I stopped using benchmarks decades ago. I only used 3dmark vantage because I got a free key and then only to watch the demos.

Actually, I tried 3dmark 2000 and 2001 a few months ago just for kicks.
 
I remember when Kyle started writing about benchmarking and ultimately playing the games to find the true performance all those years ago. I was an angry pc gamer that spent years trying to figure out why I could run a time demo and get great fps but then when I played the game I had to turn down settings and still not get the fps that a time demo gave me. When Kyle flipped the benchmark world on its head, I finally knew what was going on.
I used to hit a dozen website's for benchmarks with no one in particular first, but when HardOCP started real world benchmarks this was the first place I came to get the information I needed. And most of the other sites I just eventually stopped going, they just kept them canned mostly useless benchmarks.

Now I live here.
 
So you didn't use logic?

[I always thought it was quite clear that a canned benchmark would be crap at reproducing the actual gameplay experience...]

Live and learn. Every video card review back then pounded canned down our throats. No one said anything about performance other than canned. Of course I was aware that my games ran worse when playing, but no one seemed to talk about real game play in reviews. I didn't visit forums much back then. I read articles and played games. It is what it was for me.
 
I'll use them initially when I 1st fire up a game or make some significant hardware or setting changes but generally speaking I'll try to keep a save on hand where I notice pretty major drops in fps. Generally speaking though, canned sucks in terms of accuracy it should only be considered a generic baseline but by no means the definitive gauge or needs of a game.
 
I install a new game, the first place I go are the options before I even start playing the game. I look at the auto detect settings and then hit play. Play for a few minutes. If game looks good and plays well, I play. If it plays really smooth I go back and bump up some settings until I either max out or the game reaches my thresh hold of play-ability.
I like to read the reviews here(both official and on the forum) to get an idea of what I SHOULD be getting performance wise. It is a good review process (probably the best), but it is not the bible. What my machine does is what my machine does.
 
the only thing i find canned benchmarks good for is comparing one card directly to another to get a consistent idea of how they compare to one another, but i don't think they transition to real world with a pinch of poo

also good for testing overclocks

bout all
 
I3 @ 5.5 ghz will outperform my Ryzen 1700 in benchmarks for games, I know which I like living with.
The one where a youtube playlist of music can be playing in background, installation of a steam game, my 70 other chrome tabs, discord voice chat in background.
maybe some coding applications are running in background.

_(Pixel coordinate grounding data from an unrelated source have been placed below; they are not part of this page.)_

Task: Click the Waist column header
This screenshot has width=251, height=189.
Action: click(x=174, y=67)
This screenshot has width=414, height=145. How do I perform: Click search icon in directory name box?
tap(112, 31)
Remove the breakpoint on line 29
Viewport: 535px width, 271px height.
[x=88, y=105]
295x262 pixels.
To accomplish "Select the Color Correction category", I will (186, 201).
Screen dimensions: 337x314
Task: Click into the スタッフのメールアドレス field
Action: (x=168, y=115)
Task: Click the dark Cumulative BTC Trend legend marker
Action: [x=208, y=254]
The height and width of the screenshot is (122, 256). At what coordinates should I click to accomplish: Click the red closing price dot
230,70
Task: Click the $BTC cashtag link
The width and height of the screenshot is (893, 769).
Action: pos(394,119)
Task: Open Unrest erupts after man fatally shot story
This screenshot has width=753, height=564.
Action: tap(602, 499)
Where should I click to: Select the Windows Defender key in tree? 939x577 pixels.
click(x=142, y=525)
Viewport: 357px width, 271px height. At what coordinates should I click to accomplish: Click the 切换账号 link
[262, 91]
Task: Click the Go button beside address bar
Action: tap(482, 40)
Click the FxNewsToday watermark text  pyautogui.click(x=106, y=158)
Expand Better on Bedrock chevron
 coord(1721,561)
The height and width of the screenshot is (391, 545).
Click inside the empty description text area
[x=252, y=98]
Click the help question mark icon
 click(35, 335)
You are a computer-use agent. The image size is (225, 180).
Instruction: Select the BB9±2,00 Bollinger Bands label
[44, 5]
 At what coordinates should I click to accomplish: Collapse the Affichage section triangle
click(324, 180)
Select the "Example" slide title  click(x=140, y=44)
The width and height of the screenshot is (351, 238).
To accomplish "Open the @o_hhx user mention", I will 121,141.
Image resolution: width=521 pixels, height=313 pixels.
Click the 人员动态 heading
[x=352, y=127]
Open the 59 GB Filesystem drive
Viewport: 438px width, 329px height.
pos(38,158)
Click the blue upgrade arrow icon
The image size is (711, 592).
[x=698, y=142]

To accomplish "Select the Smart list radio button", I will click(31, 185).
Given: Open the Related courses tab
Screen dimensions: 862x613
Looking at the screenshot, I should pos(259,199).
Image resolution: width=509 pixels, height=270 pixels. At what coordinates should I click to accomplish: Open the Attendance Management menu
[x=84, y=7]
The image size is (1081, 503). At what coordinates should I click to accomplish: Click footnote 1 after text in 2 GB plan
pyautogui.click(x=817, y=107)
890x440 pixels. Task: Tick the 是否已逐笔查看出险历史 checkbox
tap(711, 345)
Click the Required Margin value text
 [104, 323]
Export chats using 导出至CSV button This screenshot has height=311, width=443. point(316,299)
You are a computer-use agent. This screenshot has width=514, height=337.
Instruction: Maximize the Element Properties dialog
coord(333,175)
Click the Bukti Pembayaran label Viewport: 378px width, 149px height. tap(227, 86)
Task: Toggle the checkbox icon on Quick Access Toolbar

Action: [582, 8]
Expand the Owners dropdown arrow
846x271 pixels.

I've never closed anything on my pc since my 1700 due to performance related issues, I just load it and use it.

a mate with i5 7600K is already having issues with closing background tasks, funny thing is that two mates have near identical systems; 7700K vs 7600K is the only difference cause one of them looked at gaming benchmarks ONLY.
he's planning on upgrading already

This is however impossible to benchmark, but it's something we all do to some extent.
 
I3 @ 5.5 ghz will outperform my Ryzen 1700 in benchmarks for games, I know which I like living with.
The one where a youtube playlist of music can be playing in background, installation of a steam game, my 70 other chrome tabs, discord voice chat in background.
maybe some coding applications are running in background.

I've never closed anything on my pc since my 1700 due to performance related issues, I just load it and use it.

a mate with i5 7600K is already having issues with closing background tasks, funny thing is that two mates have near identical systems; 7700K vs 7600K is the only difference cause one of them looked at gaming benchmarks ONLY.
he's planning on upgrading already

This is however impossible to benchmark, but it's something we all do to some extent.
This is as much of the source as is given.